Pixel coordinate grounding data
-*-
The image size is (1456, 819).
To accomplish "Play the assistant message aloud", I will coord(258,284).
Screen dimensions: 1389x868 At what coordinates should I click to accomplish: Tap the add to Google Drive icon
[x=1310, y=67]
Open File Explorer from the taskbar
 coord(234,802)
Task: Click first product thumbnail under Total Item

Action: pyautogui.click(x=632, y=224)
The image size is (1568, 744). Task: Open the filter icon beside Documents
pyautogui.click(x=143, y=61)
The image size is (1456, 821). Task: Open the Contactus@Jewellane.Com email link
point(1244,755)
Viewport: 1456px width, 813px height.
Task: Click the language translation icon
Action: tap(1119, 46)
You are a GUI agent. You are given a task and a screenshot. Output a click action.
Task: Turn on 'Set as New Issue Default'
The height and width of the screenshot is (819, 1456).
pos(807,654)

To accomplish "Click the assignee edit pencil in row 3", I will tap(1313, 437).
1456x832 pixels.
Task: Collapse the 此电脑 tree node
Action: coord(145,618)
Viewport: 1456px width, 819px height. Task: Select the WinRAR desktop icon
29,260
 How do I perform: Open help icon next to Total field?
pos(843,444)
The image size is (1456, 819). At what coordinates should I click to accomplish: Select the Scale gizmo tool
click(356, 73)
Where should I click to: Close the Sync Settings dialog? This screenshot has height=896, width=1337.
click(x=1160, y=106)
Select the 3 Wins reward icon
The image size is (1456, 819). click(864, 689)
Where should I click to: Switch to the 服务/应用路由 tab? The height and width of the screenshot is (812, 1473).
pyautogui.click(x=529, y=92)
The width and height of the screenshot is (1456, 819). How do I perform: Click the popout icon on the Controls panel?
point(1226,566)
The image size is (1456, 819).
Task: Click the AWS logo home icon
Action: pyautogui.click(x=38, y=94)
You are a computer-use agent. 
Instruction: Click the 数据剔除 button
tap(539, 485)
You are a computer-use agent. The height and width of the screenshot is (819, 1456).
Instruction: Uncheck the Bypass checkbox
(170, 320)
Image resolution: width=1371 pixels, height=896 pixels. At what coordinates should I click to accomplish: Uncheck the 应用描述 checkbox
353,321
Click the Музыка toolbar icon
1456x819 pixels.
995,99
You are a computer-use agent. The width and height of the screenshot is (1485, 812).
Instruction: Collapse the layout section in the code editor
-*-
*AIM OF THE TASK:* Return the lines from the line containing "Instruction: Click the 数据剔除 button" to the end of the entries above, exactly as they appear and with no other output.

*ANSWER SECTION:*
Instruction: Click the 数据剔除 button
tap(539, 485)
You are a computer-use agent. The height and width of the screenshot is (819, 1456).
Instruction: Uncheck the Bypass checkbox
(170, 320)
Image resolution: width=1371 pixels, height=896 pixels. At what coordinates should I click to accomplish: Uncheck the 应用描述 checkbox
353,321
Click the Музыка toolbar icon
1456x819 pixels.
995,99
You are a computer-use agent. The width and height of the screenshot is (1485, 812).
Instruction: Collapse the layout section in the code editor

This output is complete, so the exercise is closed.